Yes, folks, there really is a place called Biggar in the western Canadian province of Saskatchewan. Motto (in case the pic is too small): New York is big, but this is Biggar!
How (I hear you asking) did Biggar get its name? According to Agent 3, who lived in that neck of the woods for a while, there are two theories. The first is that it was named after a director the Canadian Pacific Railway. The top hat gang were travelling through western Canada on newly laid track and decreed that there should be a town every 15 miles or so. Having given no thought to names, they adopted the expedient of naming the proposed settlements after themselves.
The other theory is that the same directors stopped the train 15 miles after the last one, looked around, saw nothing, and said "B*gg*r this!" The company secretary supplied the missing vowels in the meeting minutes.
Whatever the truth of the matter may be, it must be said that "Biggar" is not much of a name. Walt thinks the town should be renamed, if not after a saint [they're all already taken by Québec. Ed.], then by a name out of history, or the name of someplace in "the old country".
But which old country?

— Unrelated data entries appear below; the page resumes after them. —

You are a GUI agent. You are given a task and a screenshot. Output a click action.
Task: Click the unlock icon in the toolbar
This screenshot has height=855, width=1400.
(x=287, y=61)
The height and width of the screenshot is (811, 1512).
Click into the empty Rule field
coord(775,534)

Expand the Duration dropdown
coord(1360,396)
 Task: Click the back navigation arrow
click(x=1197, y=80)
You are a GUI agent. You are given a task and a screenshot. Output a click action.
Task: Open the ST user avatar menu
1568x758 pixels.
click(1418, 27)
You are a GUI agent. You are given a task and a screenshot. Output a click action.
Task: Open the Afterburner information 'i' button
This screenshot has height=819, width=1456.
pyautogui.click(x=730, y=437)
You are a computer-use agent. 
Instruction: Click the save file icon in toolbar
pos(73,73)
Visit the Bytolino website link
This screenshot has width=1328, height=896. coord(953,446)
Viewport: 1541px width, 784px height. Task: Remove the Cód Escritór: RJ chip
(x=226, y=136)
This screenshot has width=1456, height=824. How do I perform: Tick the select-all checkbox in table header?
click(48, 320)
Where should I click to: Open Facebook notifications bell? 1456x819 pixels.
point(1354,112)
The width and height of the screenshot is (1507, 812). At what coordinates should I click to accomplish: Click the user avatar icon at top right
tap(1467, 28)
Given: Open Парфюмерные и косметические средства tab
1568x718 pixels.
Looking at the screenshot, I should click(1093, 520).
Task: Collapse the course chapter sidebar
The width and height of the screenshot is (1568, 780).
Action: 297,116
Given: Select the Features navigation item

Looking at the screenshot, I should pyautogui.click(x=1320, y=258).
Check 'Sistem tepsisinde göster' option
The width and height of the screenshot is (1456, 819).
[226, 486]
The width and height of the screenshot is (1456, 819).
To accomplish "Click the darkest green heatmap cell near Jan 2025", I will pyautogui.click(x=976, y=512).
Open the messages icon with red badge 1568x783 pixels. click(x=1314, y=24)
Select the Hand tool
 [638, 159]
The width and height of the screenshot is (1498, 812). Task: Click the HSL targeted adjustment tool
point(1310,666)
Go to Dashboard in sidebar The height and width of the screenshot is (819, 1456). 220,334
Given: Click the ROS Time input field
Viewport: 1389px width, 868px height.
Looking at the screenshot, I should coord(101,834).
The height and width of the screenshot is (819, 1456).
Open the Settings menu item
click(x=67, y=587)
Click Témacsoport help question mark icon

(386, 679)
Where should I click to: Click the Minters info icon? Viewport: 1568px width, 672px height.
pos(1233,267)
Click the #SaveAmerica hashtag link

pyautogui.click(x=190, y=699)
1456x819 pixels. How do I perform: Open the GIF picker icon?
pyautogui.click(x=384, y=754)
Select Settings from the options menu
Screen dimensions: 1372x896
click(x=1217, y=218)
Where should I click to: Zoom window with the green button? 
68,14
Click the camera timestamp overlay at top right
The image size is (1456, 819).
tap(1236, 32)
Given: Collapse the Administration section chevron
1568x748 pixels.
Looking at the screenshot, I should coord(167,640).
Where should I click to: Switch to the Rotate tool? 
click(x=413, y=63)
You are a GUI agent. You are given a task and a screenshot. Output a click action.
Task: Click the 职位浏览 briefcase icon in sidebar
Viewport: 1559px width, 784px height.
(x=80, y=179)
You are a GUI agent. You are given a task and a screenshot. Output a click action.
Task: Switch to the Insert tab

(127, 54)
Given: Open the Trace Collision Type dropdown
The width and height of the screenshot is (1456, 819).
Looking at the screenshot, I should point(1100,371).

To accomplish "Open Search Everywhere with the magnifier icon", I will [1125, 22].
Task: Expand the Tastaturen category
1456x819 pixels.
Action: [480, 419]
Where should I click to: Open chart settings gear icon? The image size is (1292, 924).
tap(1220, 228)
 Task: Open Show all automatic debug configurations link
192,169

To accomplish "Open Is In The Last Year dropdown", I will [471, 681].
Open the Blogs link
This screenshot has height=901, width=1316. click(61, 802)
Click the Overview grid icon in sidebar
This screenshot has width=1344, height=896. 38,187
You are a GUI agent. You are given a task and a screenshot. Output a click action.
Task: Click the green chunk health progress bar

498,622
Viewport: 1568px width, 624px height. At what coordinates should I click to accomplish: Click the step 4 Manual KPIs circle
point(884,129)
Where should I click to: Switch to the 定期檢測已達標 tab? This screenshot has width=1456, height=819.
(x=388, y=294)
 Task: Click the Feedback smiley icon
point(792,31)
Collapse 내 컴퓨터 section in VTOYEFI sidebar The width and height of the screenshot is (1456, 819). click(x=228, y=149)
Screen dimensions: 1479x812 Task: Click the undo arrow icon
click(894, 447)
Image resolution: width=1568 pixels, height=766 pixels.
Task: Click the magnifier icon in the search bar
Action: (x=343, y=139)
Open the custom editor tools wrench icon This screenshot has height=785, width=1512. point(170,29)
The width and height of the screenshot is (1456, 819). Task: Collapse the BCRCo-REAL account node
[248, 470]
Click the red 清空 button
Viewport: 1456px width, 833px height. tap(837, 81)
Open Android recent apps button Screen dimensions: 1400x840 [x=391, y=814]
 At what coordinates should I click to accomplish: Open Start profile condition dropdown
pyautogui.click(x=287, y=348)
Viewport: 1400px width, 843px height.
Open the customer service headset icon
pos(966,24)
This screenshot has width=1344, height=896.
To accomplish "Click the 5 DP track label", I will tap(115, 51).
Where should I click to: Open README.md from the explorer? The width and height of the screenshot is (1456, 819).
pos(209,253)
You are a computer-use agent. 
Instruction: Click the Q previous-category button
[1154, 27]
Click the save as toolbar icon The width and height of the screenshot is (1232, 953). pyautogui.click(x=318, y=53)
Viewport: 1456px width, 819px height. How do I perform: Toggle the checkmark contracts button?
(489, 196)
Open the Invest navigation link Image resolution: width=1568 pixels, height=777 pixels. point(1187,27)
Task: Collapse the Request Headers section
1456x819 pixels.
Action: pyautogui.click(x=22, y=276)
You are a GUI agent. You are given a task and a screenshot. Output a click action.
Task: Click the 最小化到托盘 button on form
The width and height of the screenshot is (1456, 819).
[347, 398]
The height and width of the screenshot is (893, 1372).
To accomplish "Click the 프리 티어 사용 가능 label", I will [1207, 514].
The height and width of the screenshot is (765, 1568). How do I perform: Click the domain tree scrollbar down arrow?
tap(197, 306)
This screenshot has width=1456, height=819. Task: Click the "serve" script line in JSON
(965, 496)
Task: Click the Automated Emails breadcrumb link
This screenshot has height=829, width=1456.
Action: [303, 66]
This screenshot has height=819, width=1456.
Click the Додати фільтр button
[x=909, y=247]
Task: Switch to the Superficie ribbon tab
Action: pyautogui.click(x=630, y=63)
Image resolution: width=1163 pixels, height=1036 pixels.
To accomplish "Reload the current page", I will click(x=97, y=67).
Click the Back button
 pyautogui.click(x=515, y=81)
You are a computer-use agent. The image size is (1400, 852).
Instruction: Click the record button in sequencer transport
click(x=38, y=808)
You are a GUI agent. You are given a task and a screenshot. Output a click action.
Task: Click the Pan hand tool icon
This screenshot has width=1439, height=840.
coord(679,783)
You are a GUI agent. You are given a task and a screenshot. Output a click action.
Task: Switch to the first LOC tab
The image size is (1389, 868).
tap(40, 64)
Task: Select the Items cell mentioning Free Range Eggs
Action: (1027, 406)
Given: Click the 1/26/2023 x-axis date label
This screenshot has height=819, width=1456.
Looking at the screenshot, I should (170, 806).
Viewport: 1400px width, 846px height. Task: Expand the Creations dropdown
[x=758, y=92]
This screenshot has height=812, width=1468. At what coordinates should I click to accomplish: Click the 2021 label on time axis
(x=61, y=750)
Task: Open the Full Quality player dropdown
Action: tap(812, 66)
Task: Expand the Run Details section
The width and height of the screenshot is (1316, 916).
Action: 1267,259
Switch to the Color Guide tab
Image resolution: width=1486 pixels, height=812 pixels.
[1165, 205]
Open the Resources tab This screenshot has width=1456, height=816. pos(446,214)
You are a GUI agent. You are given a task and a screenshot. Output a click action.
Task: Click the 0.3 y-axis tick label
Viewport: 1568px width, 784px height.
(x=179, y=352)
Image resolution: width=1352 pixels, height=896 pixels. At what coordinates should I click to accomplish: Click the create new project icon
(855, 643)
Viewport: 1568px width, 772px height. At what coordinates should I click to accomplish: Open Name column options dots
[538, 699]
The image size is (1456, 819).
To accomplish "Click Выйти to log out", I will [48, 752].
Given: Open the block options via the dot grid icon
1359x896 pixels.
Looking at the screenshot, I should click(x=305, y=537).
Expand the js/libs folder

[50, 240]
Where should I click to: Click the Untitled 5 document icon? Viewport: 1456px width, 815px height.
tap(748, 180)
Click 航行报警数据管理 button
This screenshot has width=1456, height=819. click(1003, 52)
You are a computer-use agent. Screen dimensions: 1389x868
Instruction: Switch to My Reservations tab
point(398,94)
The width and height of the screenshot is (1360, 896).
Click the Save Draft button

Walt is in the middle of Catastrophe: Europe Goes to War 1914, the weighty but interesting new work by Max Hastings (Collins 2013). In the chapter on the campaigns in Galicia -- the part of modern-day Poland and Ukraine around the Carpathian mountains -- there are some great place names. And there are loads of Ukrainian-Canadians in Saskatchewan. [And "Walt" is a common name amongst Ukrainians and people of that ilk, right? Ed.]
Yes... for all these reasons I am suggesting "Biggar" be changed to... wait for it... Przemysl! Or Перемишль -- aintcha impressed?!To make it easier to spell, we'll omit the accent mark from the Romanized version. [Wouldn't hurt to add a vowel or two as well. Ed.] To the citizens of Biggar... you're welcome!